** What you need to do **
All lines from the one that contains "The height and width of the screenshot is (812, 1280)." to the end of the data must be retyped exactly. Pictures are not retyped.

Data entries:
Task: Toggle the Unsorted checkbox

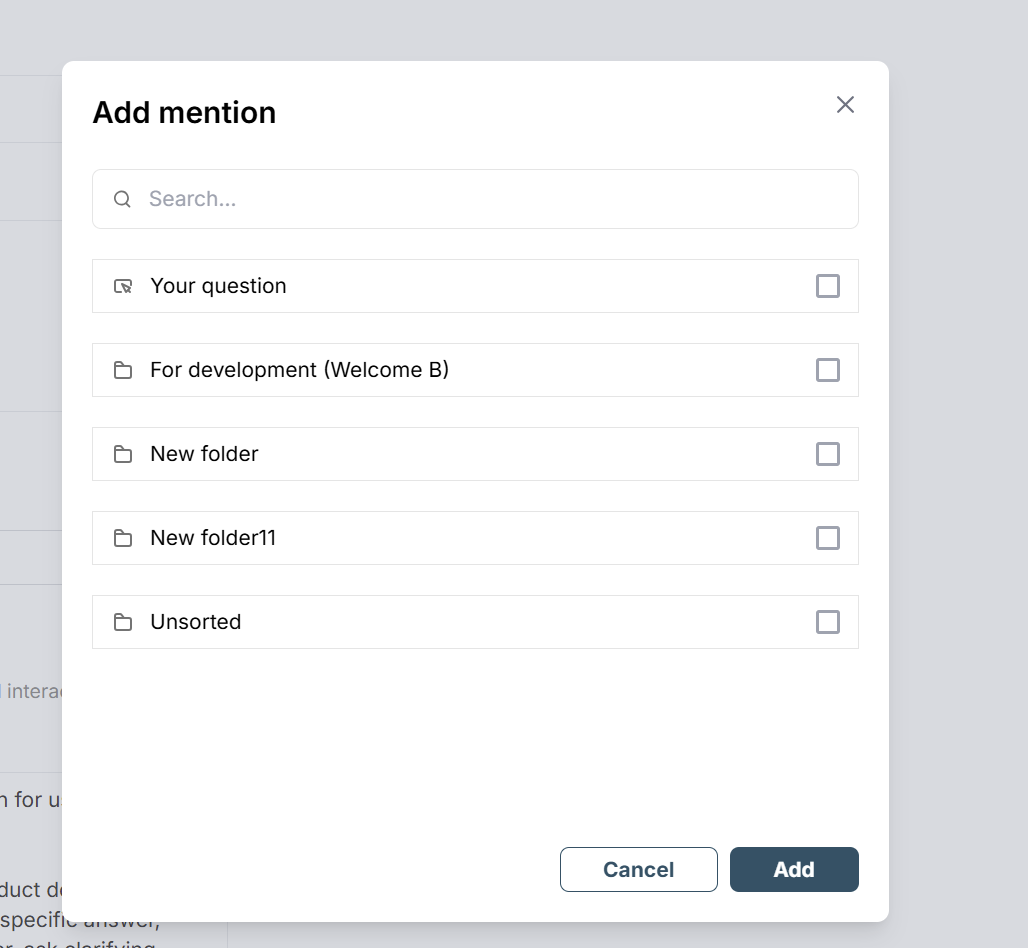Action: 827,622
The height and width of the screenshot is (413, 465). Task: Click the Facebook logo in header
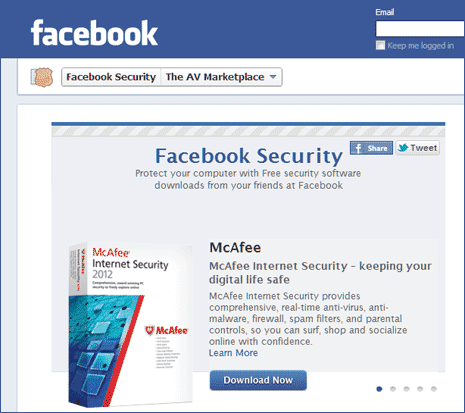pyautogui.click(x=94, y=33)
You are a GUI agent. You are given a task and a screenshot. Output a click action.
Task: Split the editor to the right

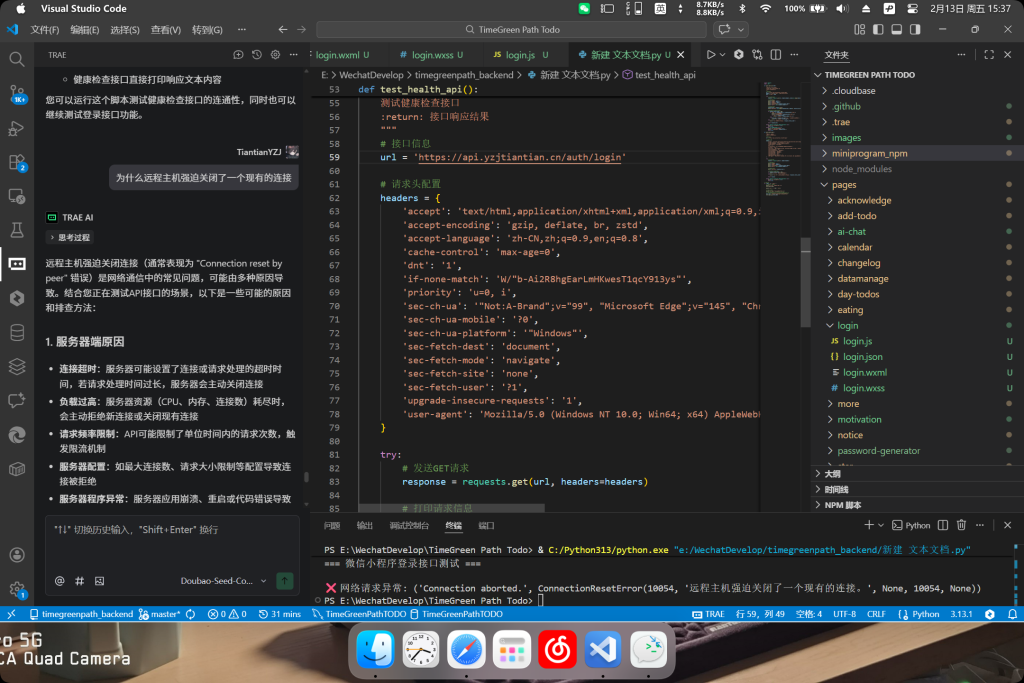(x=774, y=55)
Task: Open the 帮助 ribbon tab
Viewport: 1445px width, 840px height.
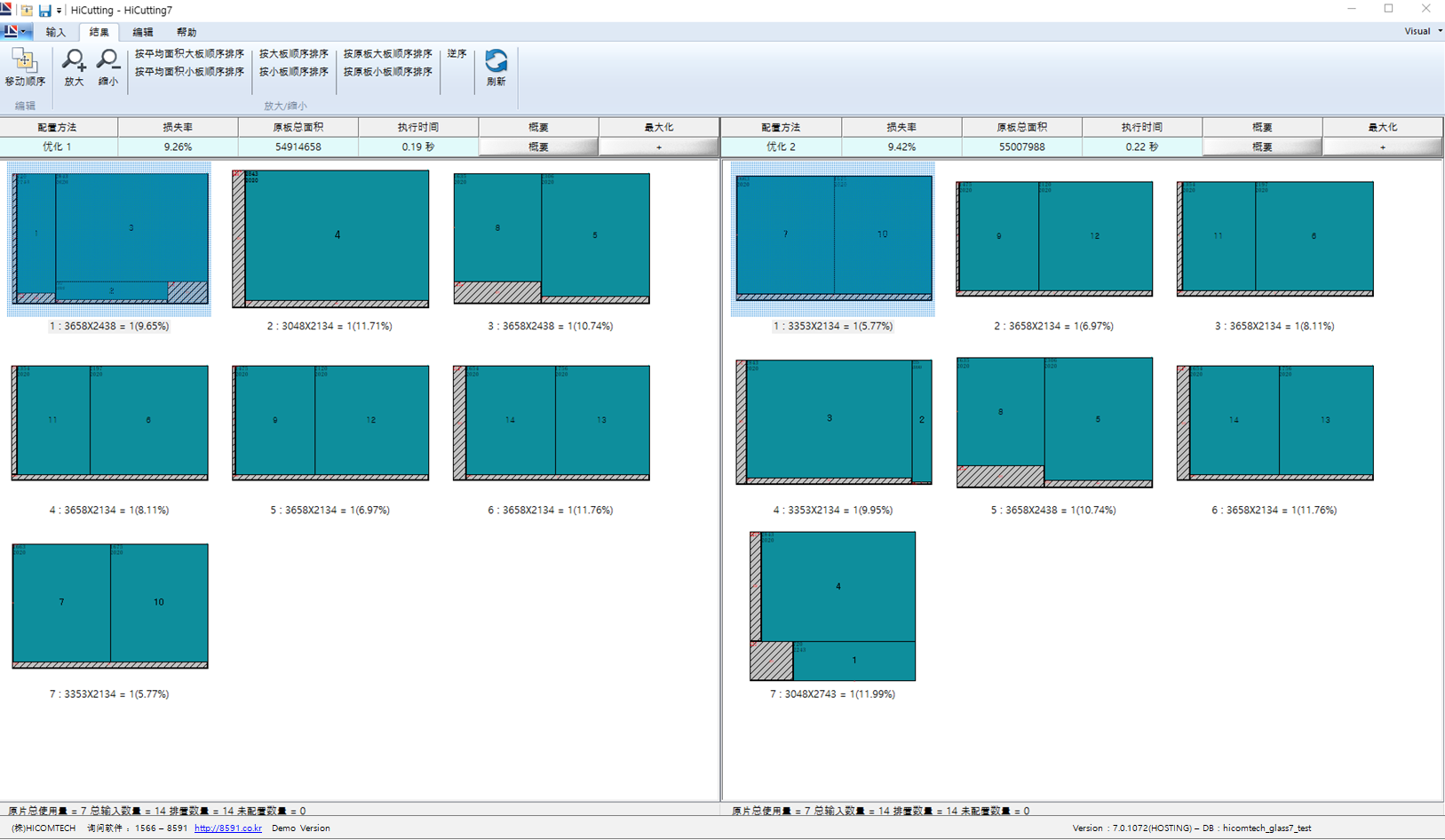Action: pyautogui.click(x=186, y=32)
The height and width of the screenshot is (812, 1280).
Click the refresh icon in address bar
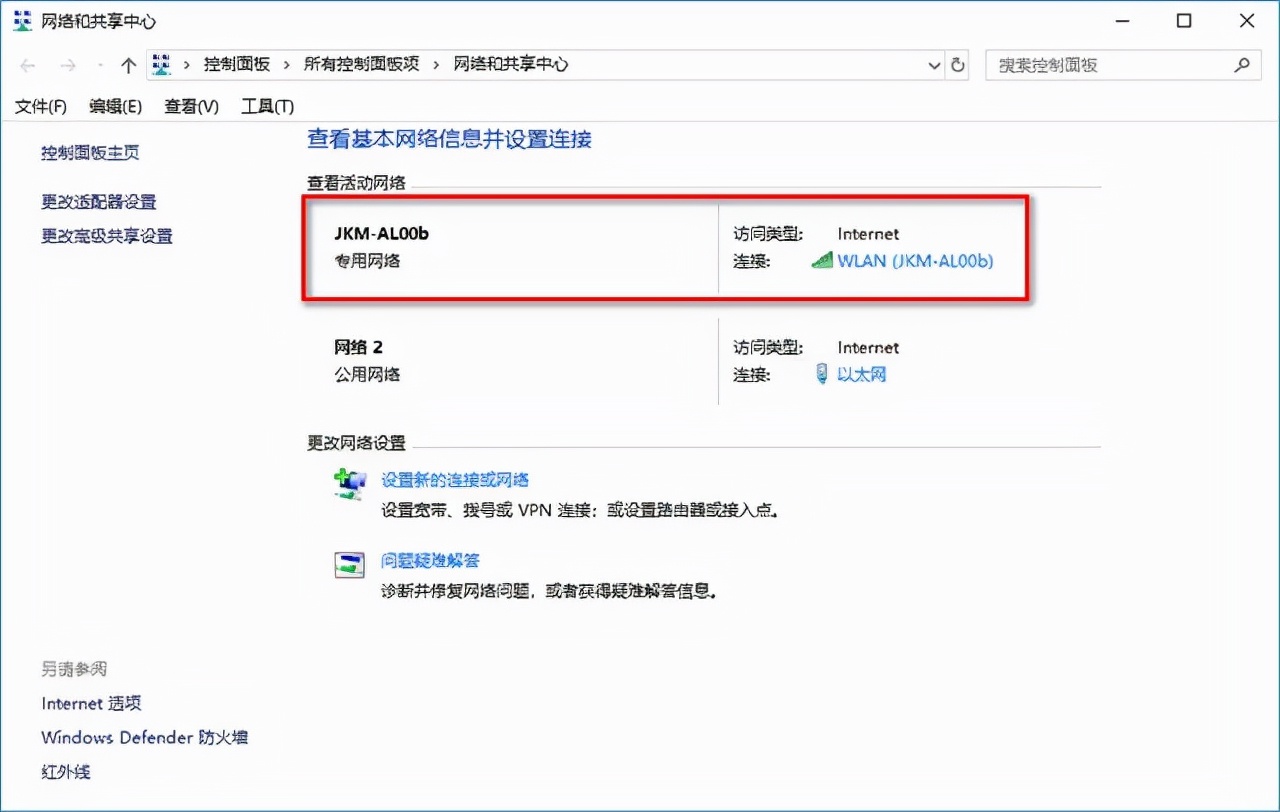957,65
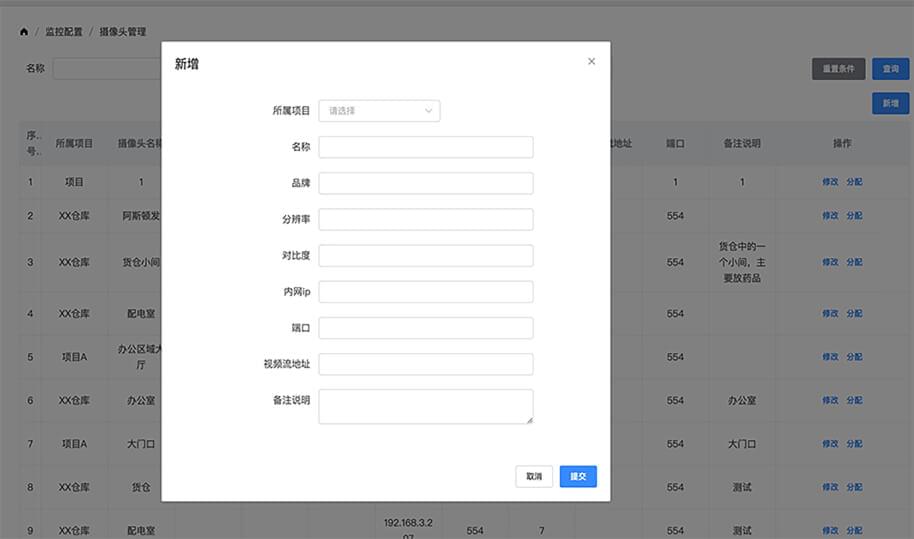Click the 备注说明 textarea
The height and width of the screenshot is (539, 914).
pyautogui.click(x=425, y=406)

** Answer to this problem **
The height and width of the screenshot is (812, 1280).
Click the refresh icon in address bar
957,65
Click the 备注说明 textarea
The height and width of the screenshot is (539, 914).
pyautogui.click(x=425, y=406)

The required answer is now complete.